My precious baby was in serious distress when I was finally told of the situation. When my husband and I arrived we were told she has slipped away and the doctors had resuscitated her so we could say
The doctors told us she was heavily sedated. As I was talking to her and stroking her arm I saw one of her eyes open. I took it as a sign that she knew I was there. I sat in my wheel chair and I wanted to get closer to her but she was in her NICU bed. The doctor saw what was going on and said the nurses should take all the wires off of her. They left the ventilator in but removed everything else so I could hold her.

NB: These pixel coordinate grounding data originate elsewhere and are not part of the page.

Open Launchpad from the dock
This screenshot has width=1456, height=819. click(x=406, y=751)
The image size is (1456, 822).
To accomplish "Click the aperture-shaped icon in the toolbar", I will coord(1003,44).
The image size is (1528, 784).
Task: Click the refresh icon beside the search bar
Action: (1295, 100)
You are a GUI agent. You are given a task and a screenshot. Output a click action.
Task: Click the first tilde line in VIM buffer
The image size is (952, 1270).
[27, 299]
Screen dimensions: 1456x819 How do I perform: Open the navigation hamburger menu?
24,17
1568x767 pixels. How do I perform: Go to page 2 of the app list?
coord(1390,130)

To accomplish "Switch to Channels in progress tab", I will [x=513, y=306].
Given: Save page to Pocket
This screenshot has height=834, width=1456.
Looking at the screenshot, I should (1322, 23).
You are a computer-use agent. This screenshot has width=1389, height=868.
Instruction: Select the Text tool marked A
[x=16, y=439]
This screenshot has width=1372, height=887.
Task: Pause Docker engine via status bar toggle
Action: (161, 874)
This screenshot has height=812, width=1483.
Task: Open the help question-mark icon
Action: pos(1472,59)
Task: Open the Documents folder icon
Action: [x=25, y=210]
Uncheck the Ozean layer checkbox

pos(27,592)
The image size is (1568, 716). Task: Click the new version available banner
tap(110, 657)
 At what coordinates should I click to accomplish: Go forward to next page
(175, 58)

For about 40 minutes I got to hold my precious baby as I watched the oxygen levels slowly drop. It was so hard to hold her in my arms knowing her life was slipping away. I wanted to scream at the doctors to fix her but I knew it was not possible. The pain is unimaginable to lose a child like this. So many thoughts were running through my head. The loss of her sibling getting to know her and play with her. That my daughter Margaret would now be the only sister to compete with two boys. That I would lose my tea and make-up play dates. There would be no picture of her first day in Kindergarten, there would be no friends coming over to the house asking to play with her, no boyfriend, future husband, or children. I had envisioned this whole life for her and she would get to experience none of it. It makes me weep, even now, thinking of it.